- Provided material -
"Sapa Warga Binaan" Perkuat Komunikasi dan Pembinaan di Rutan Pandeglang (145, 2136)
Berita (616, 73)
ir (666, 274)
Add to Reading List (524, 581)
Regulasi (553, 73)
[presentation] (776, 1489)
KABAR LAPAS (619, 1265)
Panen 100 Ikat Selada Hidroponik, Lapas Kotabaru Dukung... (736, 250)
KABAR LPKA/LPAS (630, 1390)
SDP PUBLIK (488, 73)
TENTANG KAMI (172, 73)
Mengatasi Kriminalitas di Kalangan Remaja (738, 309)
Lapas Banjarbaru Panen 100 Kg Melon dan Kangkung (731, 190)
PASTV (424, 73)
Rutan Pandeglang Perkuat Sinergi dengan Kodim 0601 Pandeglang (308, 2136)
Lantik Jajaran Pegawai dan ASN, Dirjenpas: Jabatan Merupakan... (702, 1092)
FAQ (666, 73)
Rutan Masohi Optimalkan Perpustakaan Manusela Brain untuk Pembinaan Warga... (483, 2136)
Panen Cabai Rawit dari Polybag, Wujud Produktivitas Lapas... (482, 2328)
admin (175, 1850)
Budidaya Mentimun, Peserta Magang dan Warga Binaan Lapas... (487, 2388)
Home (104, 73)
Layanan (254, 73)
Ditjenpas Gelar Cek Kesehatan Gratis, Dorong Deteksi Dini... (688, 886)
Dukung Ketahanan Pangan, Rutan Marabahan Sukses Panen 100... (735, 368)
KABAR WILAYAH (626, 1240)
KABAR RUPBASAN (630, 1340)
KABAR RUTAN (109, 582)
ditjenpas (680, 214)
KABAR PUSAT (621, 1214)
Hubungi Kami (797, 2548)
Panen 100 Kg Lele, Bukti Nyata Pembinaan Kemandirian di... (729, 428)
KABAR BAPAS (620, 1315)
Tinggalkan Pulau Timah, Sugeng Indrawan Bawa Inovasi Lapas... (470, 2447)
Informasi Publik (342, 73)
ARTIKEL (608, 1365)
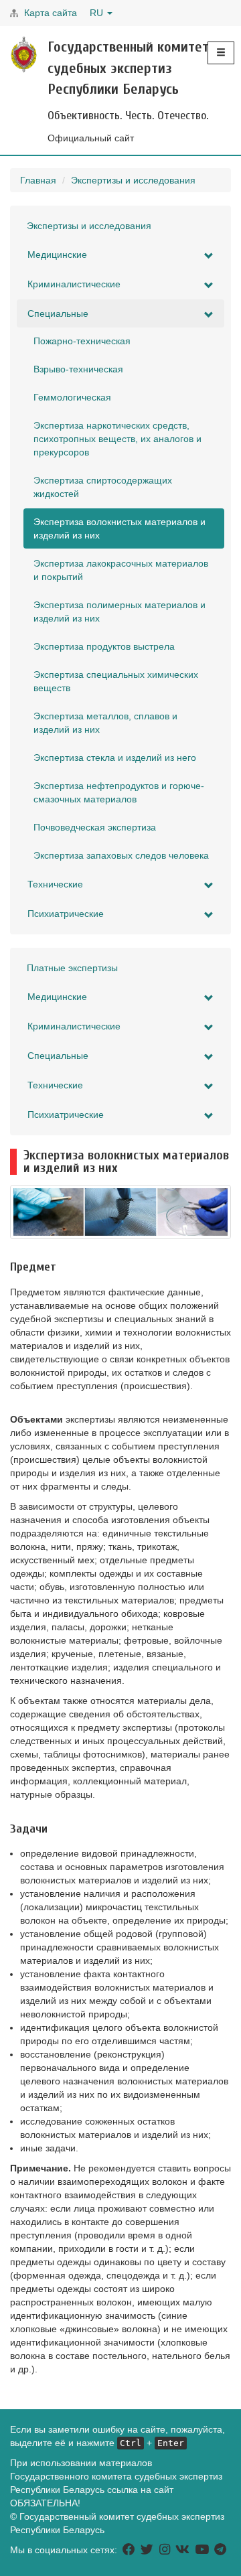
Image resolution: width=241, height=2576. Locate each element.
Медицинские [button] (57, 254)
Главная (38, 180)
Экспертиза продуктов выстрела (104, 646)
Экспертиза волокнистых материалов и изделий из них (119, 528)
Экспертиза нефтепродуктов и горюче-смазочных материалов (118, 792)
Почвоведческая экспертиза (94, 827)
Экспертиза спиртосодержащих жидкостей (102, 487)
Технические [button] (55, 884)
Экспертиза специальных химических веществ (115, 681)
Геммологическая (72, 397)
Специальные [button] (57, 313)
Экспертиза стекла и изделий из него (114, 757)
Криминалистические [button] (73, 284)
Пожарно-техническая (82, 341)
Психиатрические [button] (65, 913)
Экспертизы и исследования (133, 180)
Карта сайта (50, 12)
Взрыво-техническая (78, 369)
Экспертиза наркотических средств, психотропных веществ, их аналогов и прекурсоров (117, 438)
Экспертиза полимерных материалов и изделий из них (119, 611)
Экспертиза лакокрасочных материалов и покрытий (120, 570)
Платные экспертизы (72, 967)
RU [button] (98, 12)
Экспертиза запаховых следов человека (121, 855)
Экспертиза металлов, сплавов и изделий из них (105, 723)
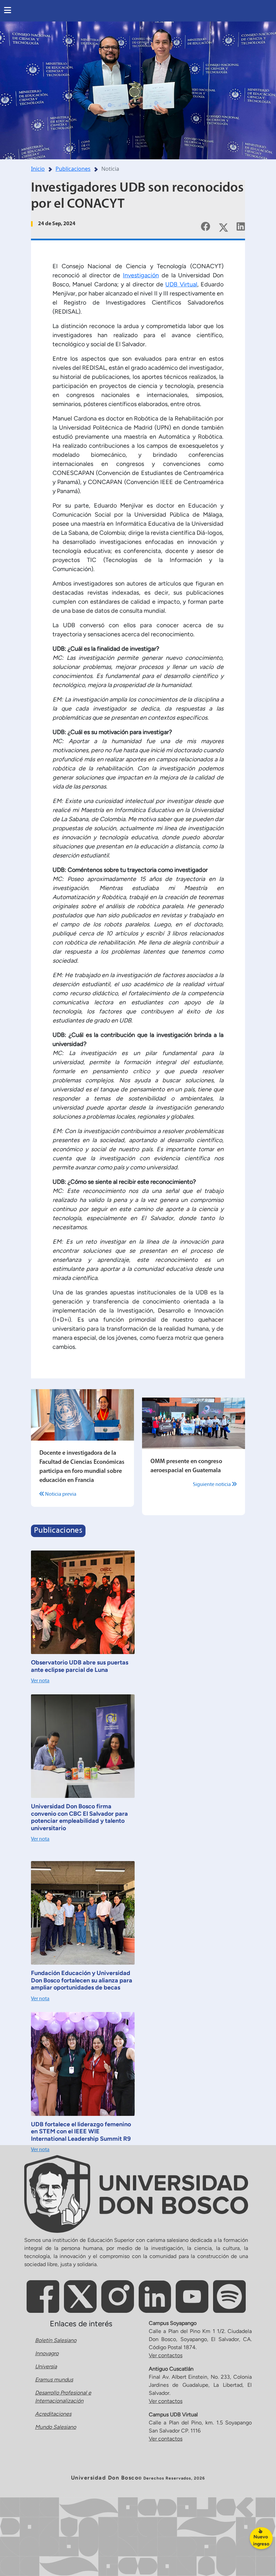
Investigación (141, 275)
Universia (46, 2366)
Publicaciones (73, 168)
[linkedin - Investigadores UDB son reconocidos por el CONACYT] (241, 226)
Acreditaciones (53, 2414)
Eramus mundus (54, 2379)
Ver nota (40, 1681)
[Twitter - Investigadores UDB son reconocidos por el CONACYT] (223, 226)
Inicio (38, 168)
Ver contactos (165, 2355)
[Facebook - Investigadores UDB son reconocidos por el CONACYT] (205, 226)
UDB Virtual (181, 284)
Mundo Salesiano (55, 2427)
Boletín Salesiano (55, 2340)
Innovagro (47, 2353)
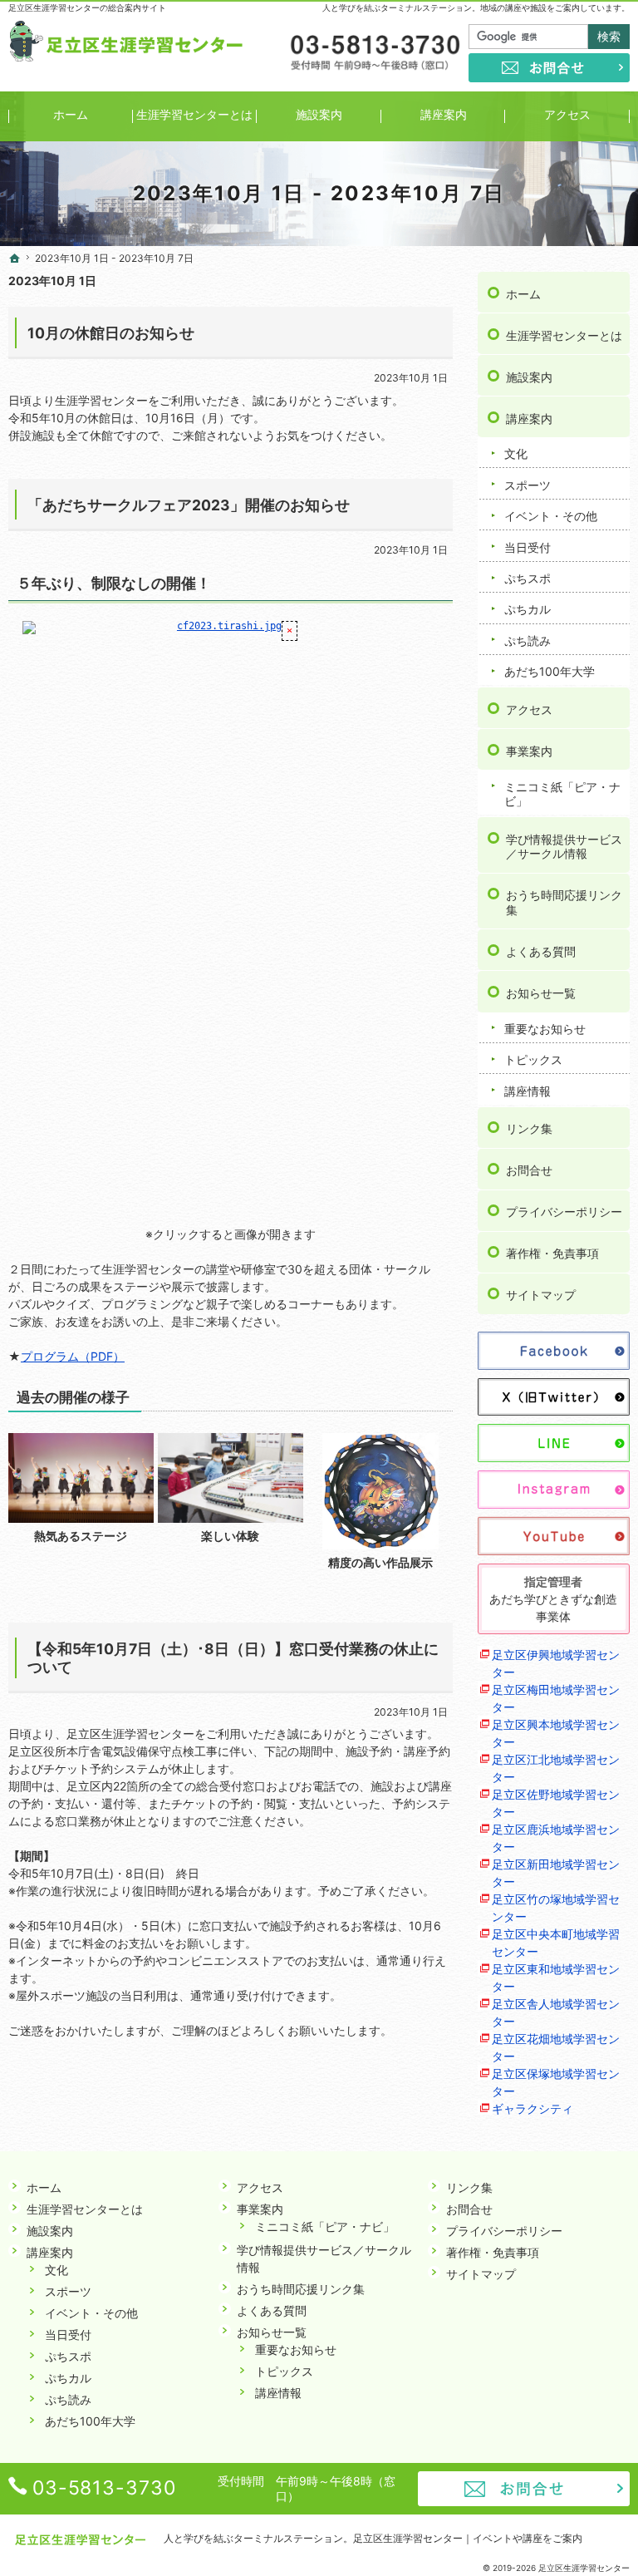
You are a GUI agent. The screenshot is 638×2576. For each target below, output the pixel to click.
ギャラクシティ (532, 2108)
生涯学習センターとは (564, 335)
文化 (516, 453)
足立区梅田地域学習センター (556, 1698)
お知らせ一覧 (541, 993)
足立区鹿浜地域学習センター (556, 1838)
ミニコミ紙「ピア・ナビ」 (562, 794)
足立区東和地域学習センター (556, 1977)
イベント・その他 (550, 516)
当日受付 (527, 547)
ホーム (523, 294)
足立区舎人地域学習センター (556, 2012)
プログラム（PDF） (73, 1356)
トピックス (533, 1059)
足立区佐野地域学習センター (556, 1803)
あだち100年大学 (549, 671)
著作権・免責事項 (552, 1253)
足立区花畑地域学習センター (556, 2047)
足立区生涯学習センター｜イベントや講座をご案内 (467, 2538)
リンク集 (529, 1128)
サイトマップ (541, 1295)
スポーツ (527, 485)
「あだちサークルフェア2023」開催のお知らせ (188, 505)
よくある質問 (541, 951)
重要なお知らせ (545, 1029)
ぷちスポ (527, 578)
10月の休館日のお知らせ (110, 333)
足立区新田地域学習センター (556, 1873)
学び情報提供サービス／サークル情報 (564, 846)
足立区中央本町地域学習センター (556, 1942)
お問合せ (529, 1170)
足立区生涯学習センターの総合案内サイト (87, 7)
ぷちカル (527, 609)
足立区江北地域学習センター (556, 1768)
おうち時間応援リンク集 (564, 902)
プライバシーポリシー (564, 1211)
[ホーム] (15, 258)
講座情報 (527, 1091)
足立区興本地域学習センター (556, 1733)
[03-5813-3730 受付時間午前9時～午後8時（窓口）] (373, 53)
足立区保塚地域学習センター (556, 2082)
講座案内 (529, 418)
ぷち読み (527, 640)
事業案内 (529, 751)
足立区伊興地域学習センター (556, 1663)
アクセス (529, 709)
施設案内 (529, 377)
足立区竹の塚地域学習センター (556, 1907)
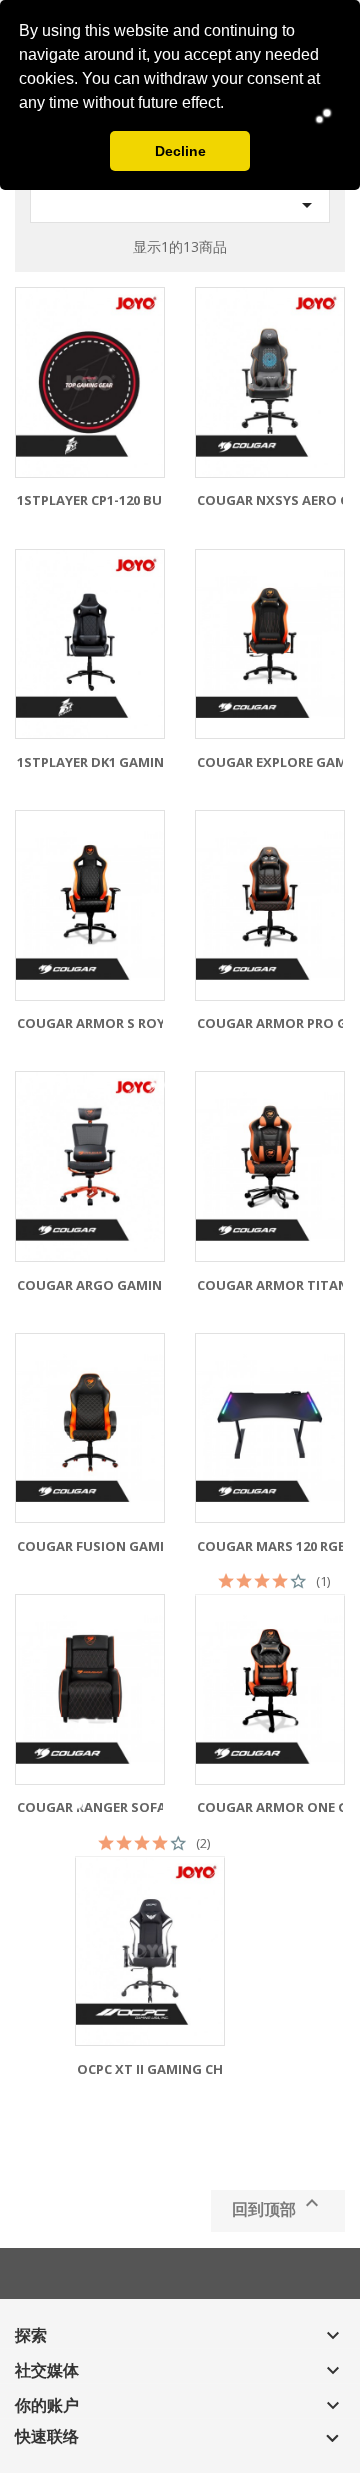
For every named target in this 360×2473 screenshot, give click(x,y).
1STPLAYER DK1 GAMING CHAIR (116, 762)
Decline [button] (180, 151)
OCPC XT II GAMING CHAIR (160, 2069)
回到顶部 (278, 2205)
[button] (231, 105)
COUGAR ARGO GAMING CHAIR (115, 1285)
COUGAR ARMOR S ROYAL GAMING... (134, 1023)
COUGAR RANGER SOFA (91, 1807)
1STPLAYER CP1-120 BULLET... (110, 500)
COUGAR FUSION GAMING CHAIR (121, 1546)
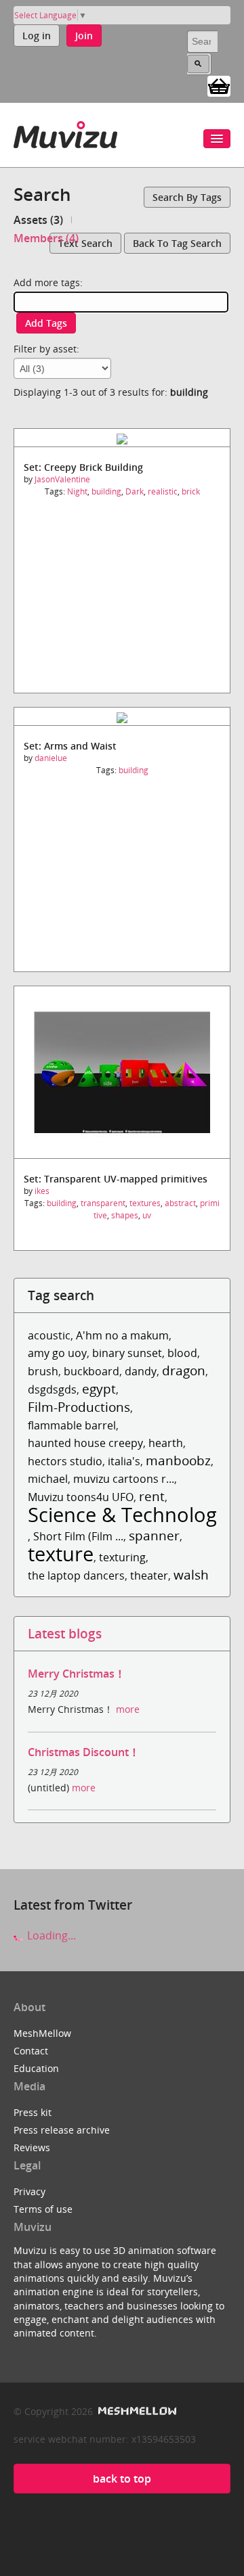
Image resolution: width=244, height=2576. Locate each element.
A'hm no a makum (122, 1335)
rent (152, 1496)
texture (61, 1553)
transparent (103, 1203)
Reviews (32, 2147)
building (106, 491)
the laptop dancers (76, 1575)
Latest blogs (65, 1633)
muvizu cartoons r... (123, 1478)
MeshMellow (42, 2033)
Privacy (29, 2191)
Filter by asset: (46, 348)
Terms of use (43, 2209)
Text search (85, 243)
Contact (31, 2050)
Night (77, 491)
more (128, 1709)
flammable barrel (72, 1425)
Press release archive (62, 2129)
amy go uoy (57, 1353)
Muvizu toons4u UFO (81, 1497)
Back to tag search (177, 243)
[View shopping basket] (218, 85)
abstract (180, 1203)
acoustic (49, 1335)
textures (145, 1203)
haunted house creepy (85, 1442)
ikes (42, 1191)
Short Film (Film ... (78, 1536)
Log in (36, 35)
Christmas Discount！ (84, 1752)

- Problem to solve -
Only one stretch of the listing above is to be duplicated: the lines from the one containing "Экспертиза лакокрасочных материалов" through the one containing "おうち時間応援リンク集 (564, 902)", both included. Copy them exactly, minus the pictures.

- Reply -
Экспертиза лакокрасочных материалов и покрытий (120, 570)
Платные экспертизы (72, 967)
RU [button] (98, 12)
Экспертиза запаховых следов человека (121, 855)
Экспертиза металлов, сплавов и изделий из них (105, 723)
Investigación (141, 275)
Universia (46, 2366)
Publicaciones (73, 168)
[linkedin - Investigadores UDB son reconocidos por el CONACYT] (241, 226)
Acreditaciones (53, 2414)
Eramus mundus (54, 2379)
Ver nota (40, 1681)
[Twitter - Investigadores UDB son reconocidos por el CONACYT] (223, 226)
Inicio (38, 168)
Ver contactos (165, 2355)
[Facebook - Investigadores UDB son reconocidos por el CONACYT] (205, 226)
UDB Virtual (181, 284)
Mundo Salesiano (55, 2427)
Boletín Salesiano (55, 2340)
Innovagro (47, 2353)
You are a GUI agent. The screenshot is 638×2576. For each target below, output the pixel to click.
ギャラクシティ (532, 2108)
生涯学習センターとは (564, 335)
文化 (516, 453)
足立区梅田地域学習センター (556, 1698)
お知らせ一覧 (541, 993)
足立区鹿浜地域学習センター (556, 1838)
ミニコミ紙「ピア・ナビ」 (562, 794)
足立区東和地域学習センター (556, 1977)
イベント・その他 (550, 516)
当日受付 (527, 547)
ホーム (523, 294)
足立区舎人地域学習センター (556, 2012)
プログラム（PDF） (73, 1356)
トピックス (533, 1059)
足立区佐野地域学習センター (556, 1803)
あだち100年大学 (549, 671)
著作権・免責事項 (552, 1253)
足立区花畑地域学習センター (556, 2047)
足立区生涯学習センター｜イベントや講座をご案内 (467, 2538)
リンク集 (529, 1128)
サイトマップ (541, 1295)
スポーツ (527, 485)
「あだちサークルフェア2023」開催のお知らせ (188, 505)
よくある質問 (541, 951)
重要なお知らせ (545, 1029)
ぷちスポ (527, 578)
10月の休館日のお知らせ (110, 333)
足立区新田地域学習センター (556, 1873)
学び情報提供サービス／サークル情報 (564, 846)
足立区中央本町地域学習センター (556, 1942)
お問合せ (529, 1170)
足立区生涯学習センターの総合案内サイト (87, 7)
ぷちカル (527, 609)
足立区江北地域学習センター (556, 1768)
おうち時間応援リンク集 (564, 902)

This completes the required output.